- [AIM OF THE TASK]:
The response should be the complete listing below, unchanged.
*** Opening of THE INPUT ***
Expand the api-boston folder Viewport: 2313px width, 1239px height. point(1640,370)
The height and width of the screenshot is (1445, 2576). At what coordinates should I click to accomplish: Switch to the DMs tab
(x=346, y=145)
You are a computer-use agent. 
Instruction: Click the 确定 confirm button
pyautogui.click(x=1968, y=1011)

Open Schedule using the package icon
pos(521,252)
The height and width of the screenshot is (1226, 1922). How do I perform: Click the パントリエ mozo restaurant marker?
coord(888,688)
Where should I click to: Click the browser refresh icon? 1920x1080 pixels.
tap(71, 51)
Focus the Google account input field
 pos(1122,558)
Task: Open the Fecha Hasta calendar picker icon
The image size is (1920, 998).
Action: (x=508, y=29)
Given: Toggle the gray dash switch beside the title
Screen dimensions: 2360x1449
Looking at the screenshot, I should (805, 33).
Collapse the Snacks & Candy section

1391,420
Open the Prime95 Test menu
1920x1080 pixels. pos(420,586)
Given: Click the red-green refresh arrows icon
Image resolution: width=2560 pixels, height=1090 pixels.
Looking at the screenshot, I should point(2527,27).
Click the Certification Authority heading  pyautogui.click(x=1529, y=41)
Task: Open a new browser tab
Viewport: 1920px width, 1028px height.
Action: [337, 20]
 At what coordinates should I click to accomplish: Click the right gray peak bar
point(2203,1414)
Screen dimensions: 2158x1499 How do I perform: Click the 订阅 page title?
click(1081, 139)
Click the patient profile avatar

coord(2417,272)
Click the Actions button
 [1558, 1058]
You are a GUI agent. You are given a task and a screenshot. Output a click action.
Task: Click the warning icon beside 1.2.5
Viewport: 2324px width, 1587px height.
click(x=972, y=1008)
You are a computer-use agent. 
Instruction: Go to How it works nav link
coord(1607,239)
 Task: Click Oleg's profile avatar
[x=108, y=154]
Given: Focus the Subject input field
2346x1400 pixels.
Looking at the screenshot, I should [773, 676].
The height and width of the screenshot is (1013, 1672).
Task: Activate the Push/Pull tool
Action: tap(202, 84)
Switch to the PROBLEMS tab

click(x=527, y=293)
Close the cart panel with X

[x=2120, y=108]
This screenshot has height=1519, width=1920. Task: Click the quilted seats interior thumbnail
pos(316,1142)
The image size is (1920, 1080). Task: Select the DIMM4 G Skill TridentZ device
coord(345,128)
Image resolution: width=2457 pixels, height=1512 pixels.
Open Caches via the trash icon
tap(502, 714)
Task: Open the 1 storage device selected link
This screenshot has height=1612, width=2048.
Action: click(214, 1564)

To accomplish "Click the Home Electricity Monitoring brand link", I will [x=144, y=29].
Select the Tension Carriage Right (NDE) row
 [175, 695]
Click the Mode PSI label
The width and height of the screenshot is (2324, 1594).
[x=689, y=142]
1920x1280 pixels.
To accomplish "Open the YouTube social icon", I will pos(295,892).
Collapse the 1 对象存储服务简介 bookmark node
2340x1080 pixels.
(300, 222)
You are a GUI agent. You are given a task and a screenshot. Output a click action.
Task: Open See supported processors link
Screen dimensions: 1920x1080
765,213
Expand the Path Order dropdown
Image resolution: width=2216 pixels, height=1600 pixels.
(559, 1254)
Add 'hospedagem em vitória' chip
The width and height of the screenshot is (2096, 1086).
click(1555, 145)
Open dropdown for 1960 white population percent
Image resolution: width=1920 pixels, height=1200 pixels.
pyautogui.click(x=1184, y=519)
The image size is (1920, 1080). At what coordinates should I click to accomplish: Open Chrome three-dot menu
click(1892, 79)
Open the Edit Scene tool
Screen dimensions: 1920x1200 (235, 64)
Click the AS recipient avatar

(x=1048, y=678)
*** Close of THE INPUT ***
- [RESPONSE TO THIS TASK]:
Expand the api-boston folder Viewport: 2313px width, 1239px height. point(1640,370)
The height and width of the screenshot is (1445, 2576). At what coordinates should I click to accomplish: Switch to the DMs tab
(x=346, y=145)
You are a computer-use agent. 
Instruction: Click the 确定 confirm button
pyautogui.click(x=1968, y=1011)

Open Schedule using the package icon
pos(521,252)
The height and width of the screenshot is (1226, 1922). How do I perform: Click the パントリエ mozo restaurant marker?
coord(888,688)
Where should I click to: Click the browser refresh icon? 1920x1080 pixels.
tap(71, 51)
Focus the Google account input field
 pos(1122,558)
Task: Open the Fecha Hasta calendar picker icon
The image size is (1920, 998).
Action: (x=508, y=29)
Given: Toggle the gray dash switch beside the title
Screen dimensions: 2360x1449
Looking at the screenshot, I should (805, 33).
Collapse the Snacks & Candy section

1391,420
Open the Prime95 Test menu
1920x1080 pixels. pos(420,586)
Given: Click the red-green refresh arrows icon
Image resolution: width=2560 pixels, height=1090 pixels.
Looking at the screenshot, I should point(2527,27).
Click the Certification Authority heading  pyautogui.click(x=1529, y=41)
Task: Open a new browser tab
Viewport: 1920px width, 1028px height.
Action: [337, 20]
 At what coordinates should I click to accomplish: Click the right gray peak bar
point(2203,1414)
Screen dimensions: 2158x1499 How do I perform: Click the 订阅 page title?
click(1081, 139)
Click the patient profile avatar

coord(2417,272)
Click the Actions button
 [1558, 1058]
You are a GUI agent. You are given a task and a screenshot. Output a click action.
Task: Click the warning icon beside 1.2.5
Viewport: 2324px width, 1587px height.
click(x=972, y=1008)
You are a computer-use agent. 
Instruction: Go to How it works nav link
coord(1607,239)
 Task: Click Oleg's profile avatar
[x=108, y=154]
Given: Focus the Subject input field
2346x1400 pixels.
Looking at the screenshot, I should [773, 676].
The height and width of the screenshot is (1013, 1672).
Task: Activate the Push/Pull tool
Action: tap(202, 84)
Switch to the PROBLEMS tab

click(x=527, y=293)
Close the cart panel with X

[x=2120, y=108]
This screenshot has height=1519, width=1920. Task: Click the quilted seats interior thumbnail
pos(316,1142)
The image size is (1920, 1080). Task: Select the DIMM4 G Skill TridentZ device
coord(345,128)
Image resolution: width=2457 pixels, height=1512 pixels.
Open Caches via the trash icon
tap(502, 714)
Task: Open the 1 storage device selected link
This screenshot has height=1612, width=2048.
Action: click(214, 1564)

To accomplish "Click the Home Electricity Monitoring brand link", I will [x=144, y=29].
Select the Tension Carriage Right (NDE) row
 [175, 695]
Click the Mode PSI label
The width and height of the screenshot is (2324, 1594).
[x=689, y=142]
1920x1280 pixels.
To accomplish "Open the YouTube social icon", I will pos(295,892).
Collapse the 1 对象存储服务简介 bookmark node
2340x1080 pixels.
(300, 222)
You are a GUI agent. You are given a task and a screenshot. Output a click action.
Task: Open See supported processors link
Screen dimensions: 1920x1080
765,213
Expand the Path Order dropdown
Image resolution: width=2216 pixels, height=1600 pixels.
(559, 1254)
Add 'hospedagem em vitória' chip
The width and height of the screenshot is (2096, 1086).
click(1555, 145)
Open dropdown for 1960 white population percent
Image resolution: width=1920 pixels, height=1200 pixels.
pyautogui.click(x=1184, y=519)
The image size is (1920, 1080). At what coordinates should I click to accomplish: Open Chrome three-dot menu
click(1892, 79)
Open the Edit Scene tool
Screen dimensions: 1920x1200 (235, 64)
Click the AS recipient avatar

(x=1048, y=678)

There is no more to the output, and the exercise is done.